Practitioners of old-style diplomacy are yet to catch their breath after the curtains had come down on the Trump-Kim summit in Singapore. No black-suited diplomat sat across the table to thrust and parry, no preparatory meetings of the alphabet soup of security advisory bodies burnt the midnight oil. Yet, by all accounts the summit concluded on a positive note. This is a huge takeaway, for the Korean Peninsula dispute is rated as among the world’s intractable, frozen-in-time animosities that bigger statesmen have opted to tip-toe around. That Kim and Trump, both looked down upon as neophytes among the hard-bitten big boys of global diplomacy, appear to be cracking open a puzzle that eluded past deal makers like Bill Clinton, may well be a pointer to political leaders taking matters into their hands rather than wait for tenured diplomats and intelligence officials to conduct the preliminary spadework.

PM Modi has also tried his hand at springing diplomatic surprises: the invite to all SAARC heads of government at his prime ministerial swearing-in ceremony and the surprise touchdown in Pakistan were meant to unlock a dispute through an informal approach. Modi unlike Trump, however, missed a vital trick — he failed to consult other players who also have equally interested fingers in the South Asian pie. The US and North Korea avoided a pushback or a spoiler attempt like the Pathankot attack by whirlwind diplomacy that drew in Russia and China. PM Modi now seems to be taking a similar approach by long deliberative sessions with Vladimir Putin and Xi Jinping, the two major players in the region.

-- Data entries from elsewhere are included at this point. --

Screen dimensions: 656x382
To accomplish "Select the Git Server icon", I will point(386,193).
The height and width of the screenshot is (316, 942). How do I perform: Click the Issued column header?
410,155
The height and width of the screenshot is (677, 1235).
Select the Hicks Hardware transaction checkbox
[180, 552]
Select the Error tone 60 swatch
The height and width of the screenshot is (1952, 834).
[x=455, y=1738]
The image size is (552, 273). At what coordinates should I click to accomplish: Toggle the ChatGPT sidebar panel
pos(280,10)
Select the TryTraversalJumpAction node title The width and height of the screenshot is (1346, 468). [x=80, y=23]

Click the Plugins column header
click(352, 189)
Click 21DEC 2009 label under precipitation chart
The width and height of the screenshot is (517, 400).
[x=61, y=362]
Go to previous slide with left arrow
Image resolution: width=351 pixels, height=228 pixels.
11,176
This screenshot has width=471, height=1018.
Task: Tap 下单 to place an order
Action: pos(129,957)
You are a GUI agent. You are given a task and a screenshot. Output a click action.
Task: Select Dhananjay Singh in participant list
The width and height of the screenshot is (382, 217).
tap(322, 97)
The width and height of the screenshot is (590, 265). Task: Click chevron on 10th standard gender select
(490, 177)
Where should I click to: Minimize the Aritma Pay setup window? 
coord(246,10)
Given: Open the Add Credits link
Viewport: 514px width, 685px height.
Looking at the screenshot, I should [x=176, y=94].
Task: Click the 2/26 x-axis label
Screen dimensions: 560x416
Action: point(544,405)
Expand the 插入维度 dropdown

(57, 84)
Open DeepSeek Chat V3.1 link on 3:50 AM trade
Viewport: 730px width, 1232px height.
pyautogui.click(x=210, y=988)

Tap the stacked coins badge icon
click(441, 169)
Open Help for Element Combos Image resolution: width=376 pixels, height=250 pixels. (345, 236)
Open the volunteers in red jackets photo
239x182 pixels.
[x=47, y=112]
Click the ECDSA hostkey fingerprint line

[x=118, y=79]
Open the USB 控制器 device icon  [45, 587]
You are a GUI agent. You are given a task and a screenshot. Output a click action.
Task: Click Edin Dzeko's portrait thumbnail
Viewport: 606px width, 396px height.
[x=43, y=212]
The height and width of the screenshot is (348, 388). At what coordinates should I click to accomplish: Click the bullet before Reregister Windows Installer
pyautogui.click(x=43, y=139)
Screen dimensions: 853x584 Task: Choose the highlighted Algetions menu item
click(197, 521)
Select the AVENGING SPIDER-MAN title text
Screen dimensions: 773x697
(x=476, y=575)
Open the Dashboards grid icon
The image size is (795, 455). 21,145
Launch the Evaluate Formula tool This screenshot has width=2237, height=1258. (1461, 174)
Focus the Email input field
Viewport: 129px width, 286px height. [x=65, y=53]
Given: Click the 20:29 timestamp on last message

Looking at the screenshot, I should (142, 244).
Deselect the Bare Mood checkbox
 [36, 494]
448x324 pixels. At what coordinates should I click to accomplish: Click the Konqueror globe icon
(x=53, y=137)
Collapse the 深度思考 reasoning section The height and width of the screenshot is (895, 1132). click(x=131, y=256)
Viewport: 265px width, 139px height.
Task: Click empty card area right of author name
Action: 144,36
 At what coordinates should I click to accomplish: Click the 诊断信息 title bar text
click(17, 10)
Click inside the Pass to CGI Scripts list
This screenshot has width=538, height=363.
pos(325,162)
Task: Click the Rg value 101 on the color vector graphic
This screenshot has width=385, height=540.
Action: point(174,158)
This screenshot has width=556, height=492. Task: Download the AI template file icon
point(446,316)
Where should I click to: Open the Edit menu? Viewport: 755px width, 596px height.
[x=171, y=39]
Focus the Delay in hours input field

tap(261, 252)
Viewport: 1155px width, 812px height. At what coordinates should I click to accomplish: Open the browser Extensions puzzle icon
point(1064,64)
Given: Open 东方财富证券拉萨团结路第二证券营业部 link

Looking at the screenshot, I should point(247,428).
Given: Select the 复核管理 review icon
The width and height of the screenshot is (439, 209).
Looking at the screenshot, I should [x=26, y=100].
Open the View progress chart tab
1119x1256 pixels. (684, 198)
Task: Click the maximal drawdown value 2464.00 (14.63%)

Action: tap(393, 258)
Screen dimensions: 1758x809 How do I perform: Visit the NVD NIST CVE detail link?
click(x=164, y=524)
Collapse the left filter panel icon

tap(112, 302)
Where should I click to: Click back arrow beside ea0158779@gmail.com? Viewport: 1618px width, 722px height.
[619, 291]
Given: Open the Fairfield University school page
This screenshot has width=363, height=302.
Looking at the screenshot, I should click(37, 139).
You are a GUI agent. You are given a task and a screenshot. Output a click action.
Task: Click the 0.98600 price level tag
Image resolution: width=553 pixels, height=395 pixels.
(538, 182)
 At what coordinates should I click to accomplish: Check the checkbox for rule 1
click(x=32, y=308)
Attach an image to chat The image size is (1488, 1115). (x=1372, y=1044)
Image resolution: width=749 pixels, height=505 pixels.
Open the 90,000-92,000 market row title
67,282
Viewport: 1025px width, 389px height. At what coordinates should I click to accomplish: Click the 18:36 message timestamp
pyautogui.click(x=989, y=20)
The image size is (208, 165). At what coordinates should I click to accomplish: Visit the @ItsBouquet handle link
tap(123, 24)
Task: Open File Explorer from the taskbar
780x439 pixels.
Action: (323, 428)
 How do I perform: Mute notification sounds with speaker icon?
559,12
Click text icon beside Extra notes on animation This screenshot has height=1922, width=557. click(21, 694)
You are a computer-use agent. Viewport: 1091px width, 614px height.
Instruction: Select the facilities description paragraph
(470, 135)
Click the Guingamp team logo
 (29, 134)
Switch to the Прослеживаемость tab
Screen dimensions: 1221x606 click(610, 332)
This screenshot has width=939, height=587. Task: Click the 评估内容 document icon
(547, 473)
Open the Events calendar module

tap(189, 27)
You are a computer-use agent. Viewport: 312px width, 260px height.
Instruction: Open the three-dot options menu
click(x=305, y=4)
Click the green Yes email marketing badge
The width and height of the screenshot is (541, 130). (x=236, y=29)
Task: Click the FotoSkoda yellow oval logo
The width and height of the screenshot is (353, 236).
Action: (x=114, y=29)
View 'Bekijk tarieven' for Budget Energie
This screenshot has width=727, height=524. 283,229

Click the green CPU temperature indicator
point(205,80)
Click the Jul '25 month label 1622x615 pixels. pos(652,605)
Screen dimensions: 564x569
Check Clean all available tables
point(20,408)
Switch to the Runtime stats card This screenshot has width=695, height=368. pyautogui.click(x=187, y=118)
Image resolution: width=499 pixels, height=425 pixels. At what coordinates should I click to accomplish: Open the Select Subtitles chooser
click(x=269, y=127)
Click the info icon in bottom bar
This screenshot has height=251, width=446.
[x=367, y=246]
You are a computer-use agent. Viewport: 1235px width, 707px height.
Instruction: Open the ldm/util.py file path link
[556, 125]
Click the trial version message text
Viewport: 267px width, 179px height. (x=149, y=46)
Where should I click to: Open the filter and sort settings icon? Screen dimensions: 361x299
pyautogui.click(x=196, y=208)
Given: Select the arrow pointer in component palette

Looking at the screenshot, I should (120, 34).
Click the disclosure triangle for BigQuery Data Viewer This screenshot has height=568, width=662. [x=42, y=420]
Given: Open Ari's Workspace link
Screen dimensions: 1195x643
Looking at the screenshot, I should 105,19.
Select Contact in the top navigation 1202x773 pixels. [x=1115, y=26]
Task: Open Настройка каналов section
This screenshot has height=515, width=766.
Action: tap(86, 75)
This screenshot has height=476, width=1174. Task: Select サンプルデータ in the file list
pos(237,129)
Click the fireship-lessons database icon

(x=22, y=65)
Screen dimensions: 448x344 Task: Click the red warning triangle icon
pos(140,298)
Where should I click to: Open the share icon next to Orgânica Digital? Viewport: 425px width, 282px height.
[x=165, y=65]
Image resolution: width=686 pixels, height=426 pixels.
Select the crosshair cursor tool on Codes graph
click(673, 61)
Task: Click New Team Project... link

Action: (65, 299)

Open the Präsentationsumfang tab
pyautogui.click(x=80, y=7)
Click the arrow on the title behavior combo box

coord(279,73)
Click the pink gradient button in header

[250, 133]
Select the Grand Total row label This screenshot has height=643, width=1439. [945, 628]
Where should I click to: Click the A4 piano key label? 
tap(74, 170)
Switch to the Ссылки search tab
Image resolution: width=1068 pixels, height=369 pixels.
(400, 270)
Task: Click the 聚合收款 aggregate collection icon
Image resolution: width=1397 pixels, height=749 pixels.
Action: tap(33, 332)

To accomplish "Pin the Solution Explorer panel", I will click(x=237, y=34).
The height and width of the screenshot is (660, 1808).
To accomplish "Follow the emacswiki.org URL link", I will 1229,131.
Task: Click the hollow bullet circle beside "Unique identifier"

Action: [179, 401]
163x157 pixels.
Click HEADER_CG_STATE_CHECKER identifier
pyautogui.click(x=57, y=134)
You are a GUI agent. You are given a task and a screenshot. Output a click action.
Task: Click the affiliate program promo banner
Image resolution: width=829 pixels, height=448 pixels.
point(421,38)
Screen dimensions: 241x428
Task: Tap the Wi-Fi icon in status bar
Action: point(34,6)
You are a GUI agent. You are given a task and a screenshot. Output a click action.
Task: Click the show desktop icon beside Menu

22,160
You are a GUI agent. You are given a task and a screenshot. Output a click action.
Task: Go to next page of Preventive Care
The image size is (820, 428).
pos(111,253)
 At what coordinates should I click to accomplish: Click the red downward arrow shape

Old-school diplomats would look askance at these unusual efforts to break ice. But similar acts of creativeness — Indira Gandhi-Bhutto clinching the Simla agreement without aides or Henry Kissinger’s secret visit to Beijing that unfroze the Sino-US deadlock — establish that history is made with acts of political will, with or without the diplomatic entourage. The subcontinent needs one such moment in its backyard. If the Trump-Kim bromance endures, PM Modi won’t be averse to a second informal shot at enduring peace in the neighborhood.